Entries showing where items appear:
(begin)

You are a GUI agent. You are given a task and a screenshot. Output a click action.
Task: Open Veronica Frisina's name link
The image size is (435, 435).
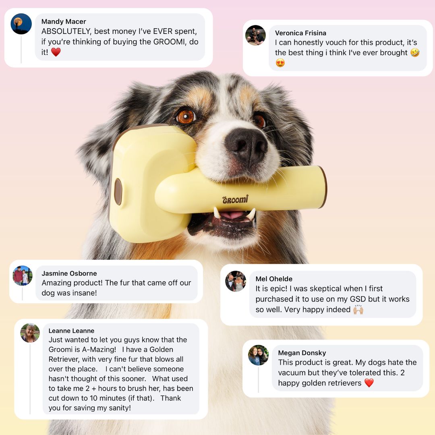(x=300, y=33)
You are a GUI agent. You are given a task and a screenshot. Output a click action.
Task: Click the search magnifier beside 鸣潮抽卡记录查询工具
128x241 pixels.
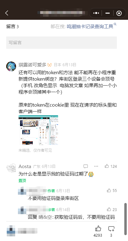pyautogui.click(x=115, y=24)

(end)

YOUR INSTRUCTIONS: Rewrite all the rows above, swapping "GUI agent" for "interface agent" and changing nothing else. Leave the pictures out.

FINISHED TASK:
You are a interface agent. You are given a task and a screenshot. Output a click action.
Task: Open Veronica Frisina's name link
The image size is (435, 435).
(x=300, y=33)
You are a interface agent. You are given a task and a screenshot. Output a click action.
Task: Click the search magnifier beside 鸣潮抽卡记录查询工具
128x241 pixels.
pyautogui.click(x=115, y=24)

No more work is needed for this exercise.